— Не пойду! — отрезал Степа.
— Ишь как. А нужда застигнет? Она, милый мой, научит песенки петь. Спи, голубчик, спи, — кивнул Якуня на завод.
В Дуванском все хмурились, ходили злыми, а Якуня, напротив, был весел больше прежнего.
Однажды Петр Милехин поймал его за рукав и сказал:
— Играй на своей дудке поменьше!
— Надоела? Столь лет никому не мешала и вдруг…
— У народа в сердце рана, свежая рана. Не растравляй ее!
— Я коров собираю, до народу мое дело не касаемо.
— Разобью твою проклятую дудку, расшибу!..
Якуня выдернул руку и боязливо спрятался на сеновал.
В сердце Петра часто вспыхивала острая злоба к пастуху.
— И когда он, дьявол, умолкнет, когда перестанет подмигивать!

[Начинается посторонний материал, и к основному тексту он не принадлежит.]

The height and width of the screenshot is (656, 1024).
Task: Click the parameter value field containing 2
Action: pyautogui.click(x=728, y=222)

А пастух, проходя мимо завода, так выразительно подмигивал, точно говорил: «Спи, спи, голубчик… баюшки-бай».
Встречаясь с людьми, он всякий раз сообщал новости:
«На пруду лебеди появились, вот что значит тишина-то. Любит ее птица. Божественные у нас места будут, райские, в проклятых местах лебедь не селится».

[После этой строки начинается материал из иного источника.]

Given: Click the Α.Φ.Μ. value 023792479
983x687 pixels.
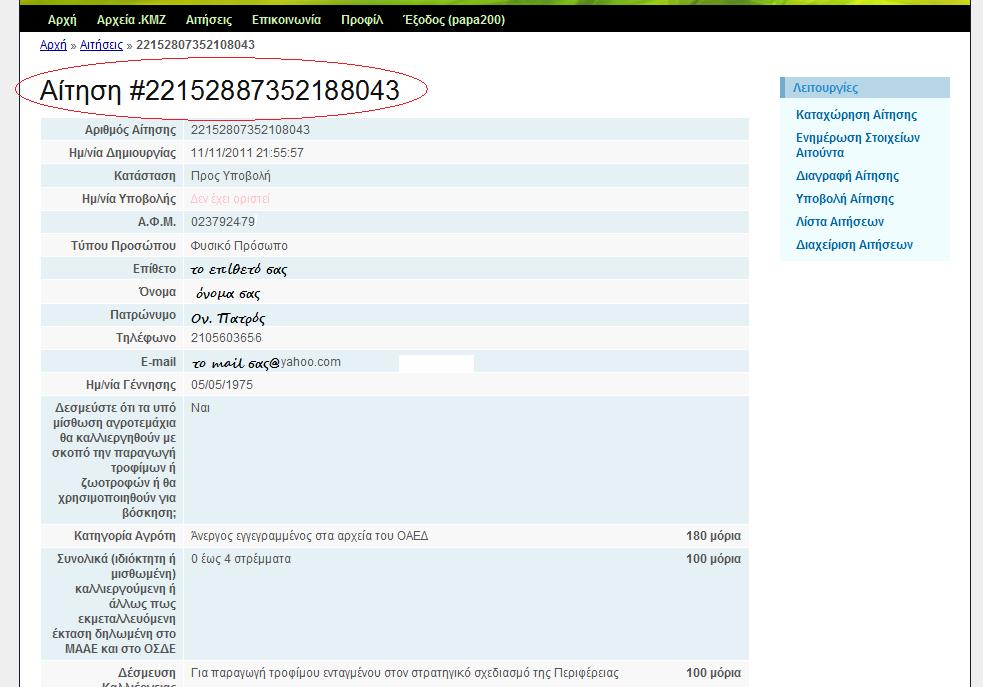Looking at the screenshot, I should 222,222.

«Дорожка-то железная травкой подернулась, на насыпи березки махонькие-махонькие взошли… Сам видел, годков двадцать пройдет, лес зашумит».
— И чему ты радуешься? — дивились люди.
— Благодать к нам идет, лесная благодать, тому и радуюсь.
— Разоренье, а не благодать, нужда идет, пойми — нужда.
Не понимал этого Якуня и радовался, что на Дуванский завод наступает со всех сторон лес и тишина. Однажды, проходя со стадом, он заглянул в заводской двор, и его смешное безбородое лицо озарилось ликованием.